No one moved to close the Brentwood office or warn employees that they might be at risk. "We were dealing with a sealed letter that arrived in the Daschle office," says CDC director Dr. Jeffrey Koplan. "People say, 'Why couldn't you have guessed that sealed envelopes could have leaked this material?' Our experience had been that sealed envelopes don't leak." Koplan also says the CDC was not informed of the spores' small size, a claim that was disputed by a source involved in the briefings.
The next day, Tuesday, Oct. 16, Curseen came down with flulike symptoms. Thinking it was indeed the flu, he kept working. On Wednesday, more than two dozen workers on Capitol Hill tested positive for exposure, and members of Congress began to fret. The bacteria is "very potent and clearly produced by someone who knows what he or she is doing," said Senate leader Daschle. Those alarm bells were prematurely silenced, though, by Tom Ridge, the country's new Director of Homeland Security. "There's no results that would suggest that it has been quote, weaponized, unquote." But 40 members of Daschle's office were treated, as was everyone on the surrounding two floors.
The Postal Service did not push for the same proactive treatment because, officials say, they were taking their cue from the CDC. "We're not medical experts," says spokesman Gerry Kreienkamp. "We do what the CDC tells us to do. And they give us advice based on the risks that are known at the time."
By this time, New Jersey doctors had warned state health officials, who in turn told the CDC and the FBI that two of their patients--including one who worked in the post office that processed the Daschle letter--appeared to have skin anthrax. This should have been a red flag that sealed envelopes might put postal workers at risk. Still no changes at Brentwood. On Thursday, Oct. 18, it was announced that one of the New Jersey workers, Teresa Heller, had tested positive for skin anthrax. Both the Trenton and Hamilton facilities were immediately closed for testing.

### Extracted material
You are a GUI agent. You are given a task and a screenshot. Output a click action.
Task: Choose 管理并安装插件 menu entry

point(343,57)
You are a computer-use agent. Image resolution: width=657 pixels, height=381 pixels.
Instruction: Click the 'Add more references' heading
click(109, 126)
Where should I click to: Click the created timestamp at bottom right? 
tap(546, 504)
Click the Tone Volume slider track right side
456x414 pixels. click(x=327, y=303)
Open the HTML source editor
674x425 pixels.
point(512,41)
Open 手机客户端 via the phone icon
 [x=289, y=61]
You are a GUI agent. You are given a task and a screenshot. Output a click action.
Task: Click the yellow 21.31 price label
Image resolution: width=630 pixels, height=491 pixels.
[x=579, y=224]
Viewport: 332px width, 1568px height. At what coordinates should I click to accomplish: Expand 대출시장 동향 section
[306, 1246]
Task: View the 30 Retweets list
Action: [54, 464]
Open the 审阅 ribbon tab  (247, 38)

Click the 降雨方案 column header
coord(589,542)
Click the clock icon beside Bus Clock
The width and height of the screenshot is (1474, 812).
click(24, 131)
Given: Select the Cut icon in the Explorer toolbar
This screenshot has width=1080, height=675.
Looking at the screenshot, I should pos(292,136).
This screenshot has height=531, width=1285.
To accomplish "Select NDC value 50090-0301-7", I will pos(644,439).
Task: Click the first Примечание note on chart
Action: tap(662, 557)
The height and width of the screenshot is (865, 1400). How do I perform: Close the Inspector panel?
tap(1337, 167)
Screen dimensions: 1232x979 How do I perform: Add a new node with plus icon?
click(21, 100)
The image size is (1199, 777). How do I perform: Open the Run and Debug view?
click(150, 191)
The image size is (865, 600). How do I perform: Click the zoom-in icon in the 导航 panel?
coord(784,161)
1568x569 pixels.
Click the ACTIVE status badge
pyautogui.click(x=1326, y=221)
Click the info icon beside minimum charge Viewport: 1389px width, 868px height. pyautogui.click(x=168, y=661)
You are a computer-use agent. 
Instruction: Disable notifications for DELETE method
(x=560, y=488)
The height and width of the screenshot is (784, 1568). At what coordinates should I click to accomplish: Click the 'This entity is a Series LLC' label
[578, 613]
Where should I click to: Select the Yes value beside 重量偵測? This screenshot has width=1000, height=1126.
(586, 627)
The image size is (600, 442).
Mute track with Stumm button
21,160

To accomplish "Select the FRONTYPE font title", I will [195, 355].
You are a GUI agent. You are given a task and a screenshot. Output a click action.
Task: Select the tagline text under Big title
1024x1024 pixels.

### Tasks to complete
(1) Rewrite the anthrax account starting with "By this time, New" and going on through "closed for testing.", replacing "red flag" with "warning sign".
(2) Continue the anthrax account from its last sentence onward.
The material has nothing to do with the anthrax account.

### Exercise results
(1)
By this time, New Jersey doctors had warned state health officials, who in turn told the CDC and the FBI that two of their patients--including one who worked in the post office that processed the Daschle letter--appeared to have skin anthrax. This should have been a warning sign that sealed envelopes might put postal workers at risk. Still no changes at Brentwood. On Thursday, Oct. 18, it was announced that one of the New Jersey workers, Teresa Heller, had tested positive for skin anthrax. Both the Trenton and Hamilton facilities were immediately closed for testing.

(2)
But at this point the CDC still had not advised Brentwood postal officials to test or shut down that station. In their defense, CDC officials say that early tests of another Washington facility that gets congressional mail from Brentwood were negative. Only later did the results flip to positive.
On its own initiative, the post office asked an outside firm to take samples from Brentwood. Tragically, it would be four days before that firm came back with results--too late to save Morris and Curseen. Even though the Postal Service was concerned enough to test the facility, that same day Postmaster General John Potter held a press conference inside the Brentwood center to quell anxieties. "There's only a minute chance anthrax spores escaped from [the letter] and into this facility," he declared. The next day, a third New Jersey postal worker, also from the Hamilton facility that postmarked the Daschle letter, as well as contaminated letters sent to NBC and the New York Post, was diagnosed with skin anthrax--more evidence that a sealed envelope is not protection enough.
On Friday the 19th, a Brentwood employee with flu symptoms showed up at a Virginia hospital. Suspecting inhalation anthrax, doctors put him on antibiotics. The hospital informed the post office. Local health officials, led by Dr. Ivan Walks, head of Washington's department of health, reacted far more aggressively than the feds. They began setting up the infrastructure to dole out antibiotics, and Mayor Anthony Williams held a press conference to warn of the dangers. The next day, postal officials, on the CDC's advice, closed the Brentwood facility. Workers were urged to seek treatment.